### Task description
Reproduce the material below word for word, leaving out the pictures.
## begin Information supplied
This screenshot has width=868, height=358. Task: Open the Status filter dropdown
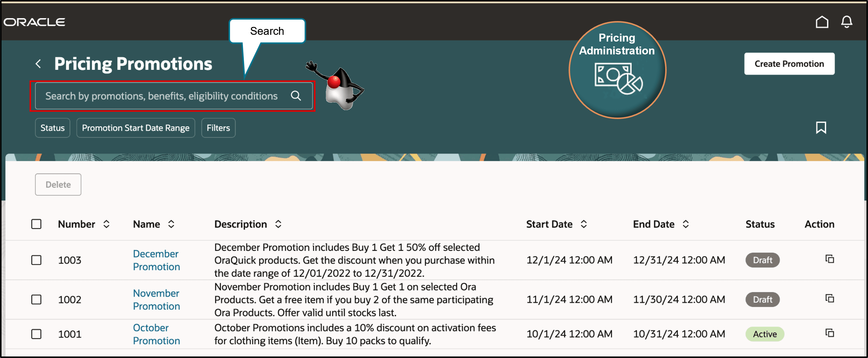[x=53, y=128]
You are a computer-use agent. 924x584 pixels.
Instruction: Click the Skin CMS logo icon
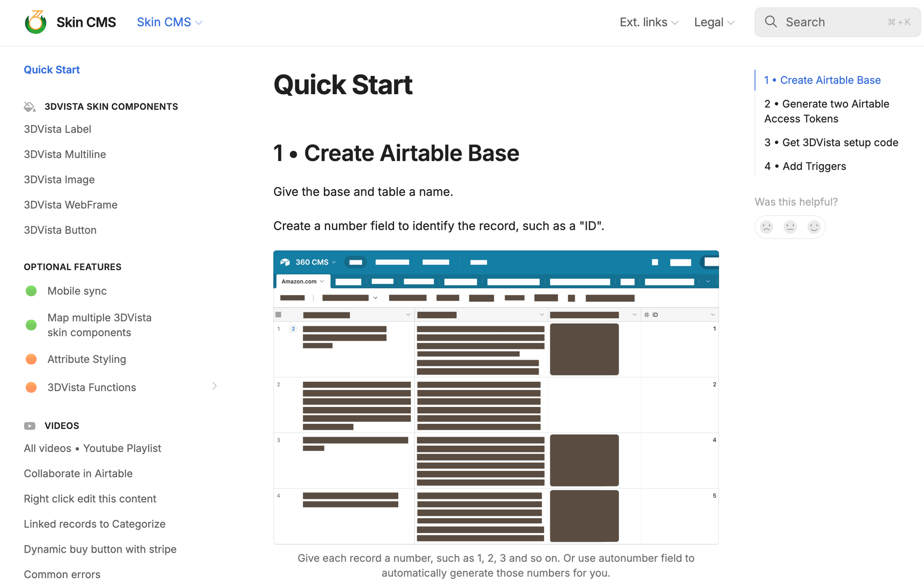click(x=35, y=22)
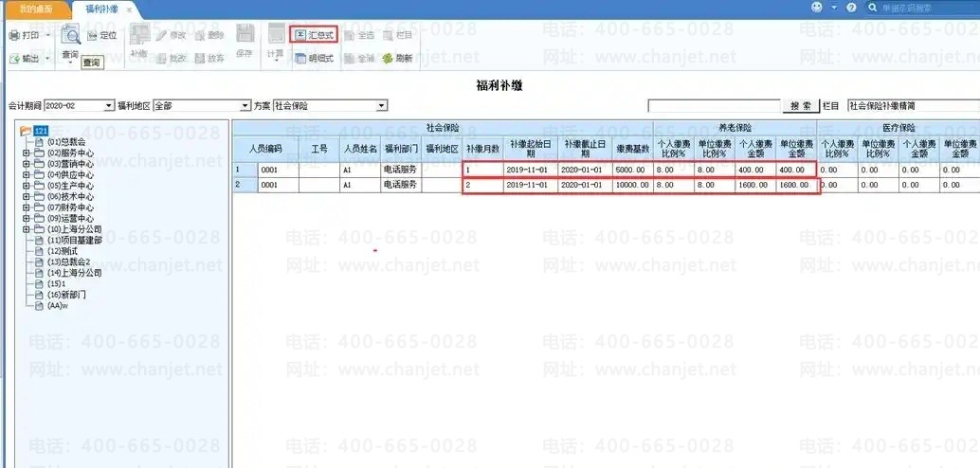Close the 福利补缴 tab

coord(129,9)
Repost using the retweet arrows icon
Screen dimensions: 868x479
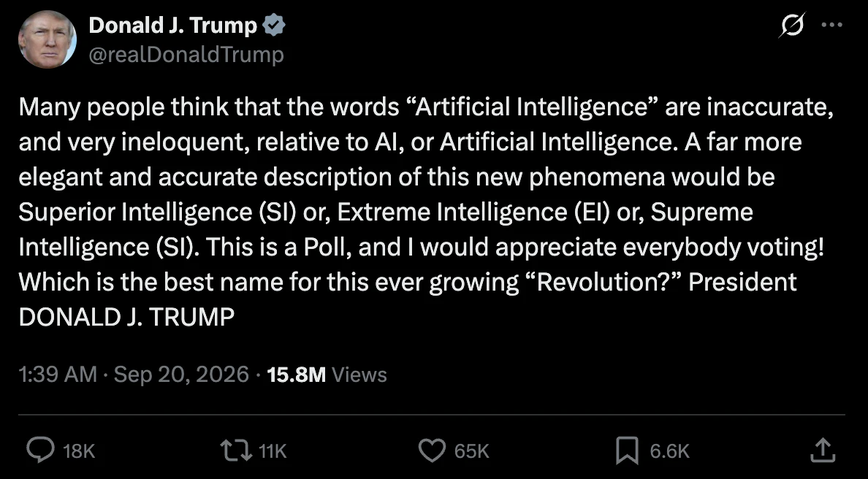[x=237, y=451]
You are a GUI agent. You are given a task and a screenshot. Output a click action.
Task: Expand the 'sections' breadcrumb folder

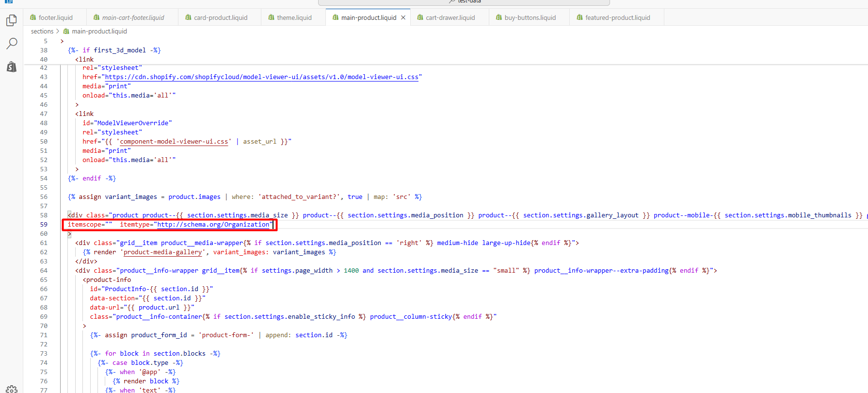pyautogui.click(x=42, y=31)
## end Information supplied
### Finished task
This screenshot has width=868, height=358. Task: Open the Status filter dropdown
[x=53, y=128]
You are a computer-use agent. 924x584 pixels.
Instruction: Click the Skin CMS logo icon
click(x=35, y=22)
Close the 福利补缴 tab

coord(129,9)
Repost using the retweet arrows icon
Screen dimensions: 868x479
[x=237, y=451]
You are a GUI agent. You are given a task and a screenshot. Output a click action.
Task: Expand the 'sections' breadcrumb folder

pyautogui.click(x=42, y=31)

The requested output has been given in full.